PASSAGE GIVEN.
━━━━━━━━━━━━━━━━━━━━━━━━━━━━━━

Close your eyes and imagine the quintessential English castle and you will probably come close to picturing Arundel. Founded in 1067 this rambling castle invites you to step back in time.
Climb the stone staircases to walk along its battlements or stroll through the maze of sumptuously decorated rooms and you can almost feel history seeping through the walls.
Saved from ruin by constant occupation it has been restored at various points in its history and is still home to the Dukes of Norfolk, chillingly it is also still home to the Arundel Castle ghosts.
A Brief History of Arundel Castle
The stunning Arundel Castle was founded in 1067 by a cousin of William the Conqueror, Roger de Montgomery.
Built at a pivotal point in the history of the British Isles, its walls have borne witness to some of the key events of subsequent times. Passing largely down the female line it became the seat of the Fitzalans, the Howards and then the Dukes of Norfolk.
The Howards of course were at the forefront of Tudor history, with Catherine Howard and Anne Boleyn becoming two of the wives of Henry VIII. A political family not adverse to intrigue and plotting, they saw their share of executions and imprisonments.
During the English civil war the castle was badly damaged. Besieged by the Royalists and then by Cromwell, large parts were left to crumble and decay until Victorian times.
Now beautifully restored, it attracts visitors from all over the world keen to experience its history and perhaps catch a glimpse of its ghostly occupants.
The Four Ghosts of Arundel Castle
The Blue Man
Step inside the library of Arundel Castle and you can’t fail to be impressed: Gothic vaulted ceilings, luxurious hand woven carpets and plush red velvet sofas make it immensely comfortable.
Who wouldn’t want to stay awhile and curl up with a good book, there are literally thousands available. It seems at least one visitor to the castle can’t help himself. He finds the library at Arundel Castle so compelling he has hung around for the last 450 years.
Known as the Blue Man and wearing the foppish garb of a cavalier, his apparition often appears in the library. Witnessed since the English civil war he seems intent on reading his way through the thousands of dusty tomes filed carefully away on the library shelves.
The ghost of the Blue Man is said to be so clear that witnesses can read the title of the book he is perusing. Each time he appears he is seen reading a different book.

━━━━━━━━━━━━━━━━━━━━━━━━━━━━━━

DATA EXTRACT.
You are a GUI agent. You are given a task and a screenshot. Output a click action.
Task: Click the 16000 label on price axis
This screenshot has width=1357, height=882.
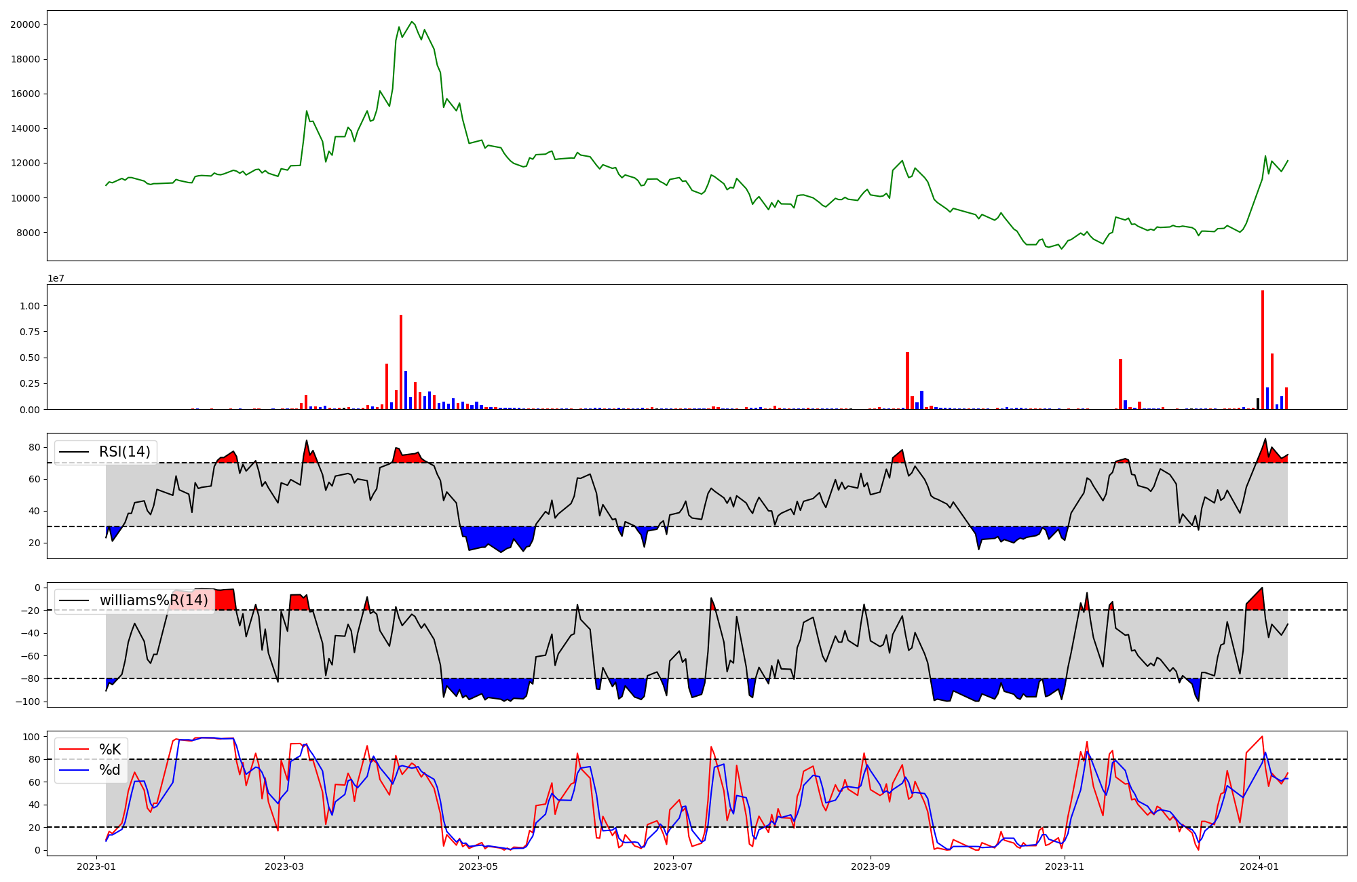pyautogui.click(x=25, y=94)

━━━━━━━━━━━━━━━━━━━━━━━━━━━━━━

THINGS TO DO.
1/ According to the passage about Arundel Castle, who founded the castle in 1067?
2/ Write the next part of the passage about Arundel Castle, picking up after its final sentence.

ANSWER SET.
1/ Roger de Montgomery, a cousin of William the Conqueror.

2/
What is he searching for? One thing is for sure the answer lies within the library and this ghost is not going to give up until he finds the answer.
The Kitchen Boy
Travel back in time a couple of hundred years and imagine the kitchen of Arundel Castle in the Georgian era. A time when there were few labor saving devices and when children of poor families were expected to work.
During this period it would not have been unusual to find one or two children working long hours in the Arundel kitchen.
A job in a kitchen would not have been the worst in the world, after all you would be warm and probably have enough to eat.
But for one little boy who worked as a scullery lad at Arundel Castle, life was hell. Beaten, bullied and abused he is rumored to have died tragically young when his little body succumbed to the punishments he had to endure on a daily basis.
Sadly the young lad did not find peace in death. Visit the kitchen today and you may catch a glimpse of him or hear him anxiously trying to complete his daily tasks.
Unable to rest he is often heard clattering pots and pans into the wee small hours as he hastily tries to clean them and avoid another beating before bedtime.
The White Lady
No self-respecting castle would be complete without its own ghostly white lady and Arundel doesn’t disappoint.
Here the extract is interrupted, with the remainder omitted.